Reber v. AIMCO/Bethesda Holdings, Inc.

Administrative Exemption

Key Issue: (1) Whether construction project managers performed duties “directly related to management policies or general business operations” of the defendant; and (2) Whether construction project managers “customarily and regularly exercise[] discretion and independent judgment” on “matters of significance.”  See 29 C.F.R. section 541.202.

Court: United States District Court, Central District of California

Exemption(s) Analyzed: Administrative Exemption

Law(s) Applied: California Labor Code, Industrial Welfare Commission Wage Order 5-2001, 29 C.F.R. section 541.202

Job Position(s) Analyzed: Construction Project Managers

Analysis: The court had a hard time trying to apply the restrictions of the administrative exemption to these plaintiffs. The court made many remarks that lawyers will likely be using for a long time to come to support their position in administrative exemption cases. Here’s what the Court had to say about the two main issues:

Work Directly Related to Management Policies or General Business Operations

The Court made these observations about the administrative exemption in this context:

  • “Conducting detailed property inspections to determine necessary repairs and replacements seems akin to a building inspector or a ‘grader.’ It involves using construction expertise to apply standard criteria — i.e. whether the property needed repair.”
  • “Soliciting bids from contractors might involve the general business of AIMCO, particularly where it involved specific contacts known to Reber and Dunnington. However, Reber and Dunnington also selected contractors based on a standard book used in the industry known as the ‘blue book.’ Further, although recommending a contractor could be administrative, Reber testified that it was always based on one objective factor: who the lowest bidder was.”
  • “[P]roviding detailed estimates is administrative.”
  • “After AIMCO created a budget, Reber and Dunnington walked through the sites with business managers to create a ‘plan of attack’ for completing repairs within budget. This sort of planning is part of the general business of AIMCO.”
  • “[A]ssuring that contractors met milestones in a timely manner seems to be an issue of scheduling versus the sort of “quality control” identified in the Regulations. See Copas v. East Bay Municipal Utility Dist., 61 F. Supp. 2d 1017, (N.D. Cal. 1999) (‘the responsibility of ensuring that outside contractors performed their work correctly [does] not transform” a job into an administrative position.’)”
  • “[P]aying contractors and vendors, determining whether projects were complete, and handling change orders, are all the sort of day-to-day operations not classified as administrative.”
  • Negotiating invoices is directly related to business operations.
  • “Taking contractors on walks at the construction site and providing information about the projects does not seem to involve management or general business. Nor does assuring that the projects are completed on schedule and within budget or reporting the same to AIMCO.”
  • “However, evaluating contractors and making recommendations does. Likewise, developing ‘punch-lists’ is a planning activity apparently related to general business. Negotiating invoices is also business-related.”

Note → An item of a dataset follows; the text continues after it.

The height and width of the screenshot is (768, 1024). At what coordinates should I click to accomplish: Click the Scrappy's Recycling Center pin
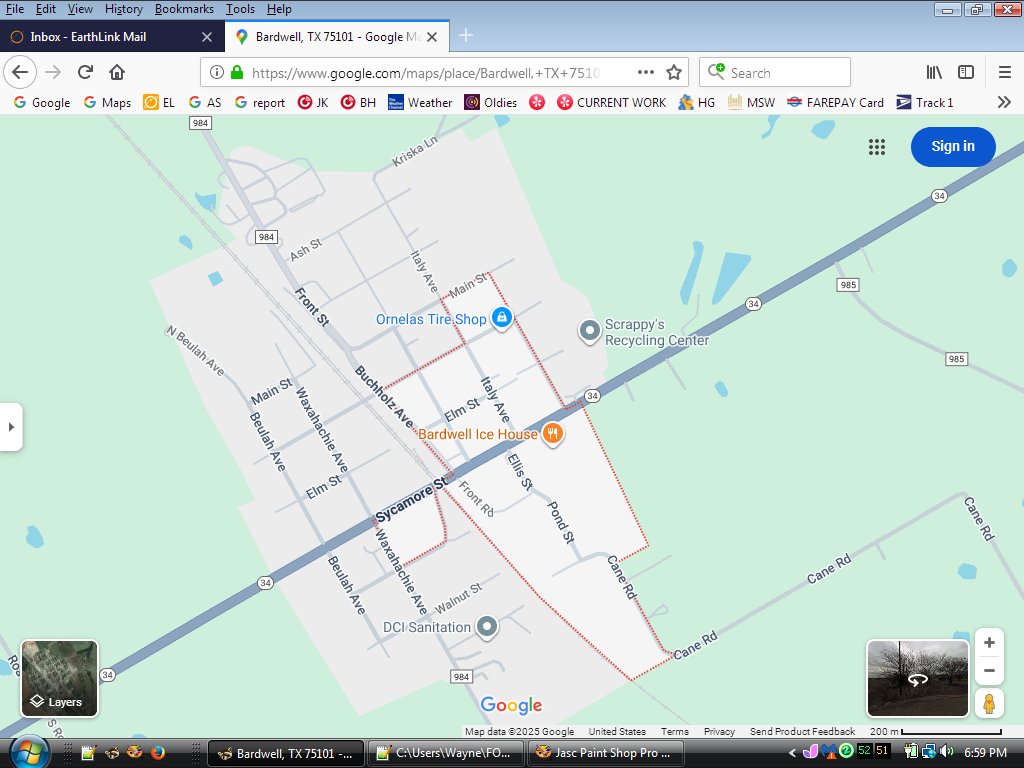[x=590, y=331]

Exercising Discretion and Independent Judgment

The Court made these observations about the administrative exemption’s requirement that the employee exercise discretion and independent judgment:

  • “[I]nspecting a property and determining what needs repair or replacement seems to involve merely ‘the use of skill in applying well-established techniques, procedures or specific standards described in manuals or other sources.’ 29 C.F.R. § 541.202.”
  • “Applying their construction know-how to determine whether properties need repair is not an exercise of discretion, it is an exercise of skill.”
  • “Soliciting bids from contractors that are personal contacts involves discretion and independent judgment. Soliciting bids from contracts in the ‘blue book’ does not. Likewise, selecting from among a number of bids could involve discretion and independent judgment. However, simply selecting the lowest bid involves no discretion or independent judgment.”
  • “Dealing with problems that arise on site could involve discretion, but merely assuring that work is properly and promptly completed does not. Nor does checking whether certain milestones have been completed or issuing checks to contractors.”
  • “Evaluating and recommending contractors involves discretion. Explaining projects to contractors does not.”